As mentioned in the previous post, I think many current-day Roosevelt memories in films, documentaries, memorials etc. have the structure of screen memories, or perform functions in collective memory that Freud’s screen memories perform in the individual. That means that the overemphasis on, from a historian’s perspective, seemingly irrelevant aspects of Roosevelt remembrance, point to repressed desire or trauma of the rememberer (or rather, the collective of rememberers).

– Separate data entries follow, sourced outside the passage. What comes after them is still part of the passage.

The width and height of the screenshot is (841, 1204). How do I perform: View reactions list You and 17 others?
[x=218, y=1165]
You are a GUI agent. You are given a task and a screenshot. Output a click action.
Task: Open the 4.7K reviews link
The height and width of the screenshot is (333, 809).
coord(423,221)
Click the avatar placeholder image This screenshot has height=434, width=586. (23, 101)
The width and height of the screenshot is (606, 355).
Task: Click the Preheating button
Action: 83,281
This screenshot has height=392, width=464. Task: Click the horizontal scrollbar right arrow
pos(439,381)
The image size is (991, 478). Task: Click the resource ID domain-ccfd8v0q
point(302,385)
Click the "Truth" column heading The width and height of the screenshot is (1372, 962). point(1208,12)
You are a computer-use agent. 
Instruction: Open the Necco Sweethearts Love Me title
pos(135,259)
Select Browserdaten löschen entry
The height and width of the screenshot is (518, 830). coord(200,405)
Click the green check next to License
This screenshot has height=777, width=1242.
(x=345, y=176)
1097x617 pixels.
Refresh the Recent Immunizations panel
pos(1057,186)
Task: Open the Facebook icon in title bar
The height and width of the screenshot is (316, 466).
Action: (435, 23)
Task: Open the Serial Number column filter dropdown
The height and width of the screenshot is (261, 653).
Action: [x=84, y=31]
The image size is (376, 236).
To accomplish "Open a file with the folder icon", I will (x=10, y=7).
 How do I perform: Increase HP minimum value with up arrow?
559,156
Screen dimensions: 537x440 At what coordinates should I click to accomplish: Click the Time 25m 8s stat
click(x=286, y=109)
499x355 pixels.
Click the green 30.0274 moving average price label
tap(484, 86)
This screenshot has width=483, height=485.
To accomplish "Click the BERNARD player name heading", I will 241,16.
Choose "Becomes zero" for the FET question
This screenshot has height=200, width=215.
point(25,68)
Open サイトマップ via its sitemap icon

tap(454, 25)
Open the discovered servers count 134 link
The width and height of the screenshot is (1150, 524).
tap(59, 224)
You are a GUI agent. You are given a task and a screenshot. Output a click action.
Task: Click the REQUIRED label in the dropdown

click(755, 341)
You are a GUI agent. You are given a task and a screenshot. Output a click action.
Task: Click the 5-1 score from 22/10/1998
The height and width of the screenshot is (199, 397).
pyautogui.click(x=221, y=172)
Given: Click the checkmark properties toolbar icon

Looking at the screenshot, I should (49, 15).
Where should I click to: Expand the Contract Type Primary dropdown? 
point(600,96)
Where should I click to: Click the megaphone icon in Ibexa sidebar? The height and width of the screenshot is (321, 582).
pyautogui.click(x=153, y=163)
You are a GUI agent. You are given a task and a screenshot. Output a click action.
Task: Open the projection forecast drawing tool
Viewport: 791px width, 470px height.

This theory provides a way to ‘read’ the emphasis on Roosevelt’s polio and wheelchair. In “Screen Memory” Freud’s friend recalls a scene in which he as a young child picks flowers which are extraordinarily beautifully yellow, and tastes bread that is exquisitely delicious. This refers in Freud’s analysis to his friend’s desire to “pick the flower” of a young woman he is in love with in the present (and whom he has seen wearing a yellow dress) – he wants metaphorically to have his cake and eat it too, as the second part of the childhood memory suggests.
In the memory of FDR, if one thing is surprisingly emphasized in recent memory, it is his wheelchair. I have expressed amazement about this emphasis before – for instance, when last summer a clip of film footage of Roosevelt in his wheelchair was discovered, and this became world news. Why is something so small remembered as so prominent? Like Freud, I would suggest that, while the memory is accurate (the flowers in the friend’s memory probably were yellow, and Roosevelt did use a wheelchair), the emphasis on these aspects points to something else, which remains obscured.
The next question is then what Roosevelt’s handicap and wheelchair “stand for” in the American collective psyche. If it is a foil or a “screen” for something else that doesn’t sit so easily in American memory, what is that latent thing? I have several provisional answers, which I’ll explain in due course – but what do you think? What (if any) latent worry/trauma/desire in the American collective subconscious underlies the suspicious omnipresence of FDR’s wheelchair?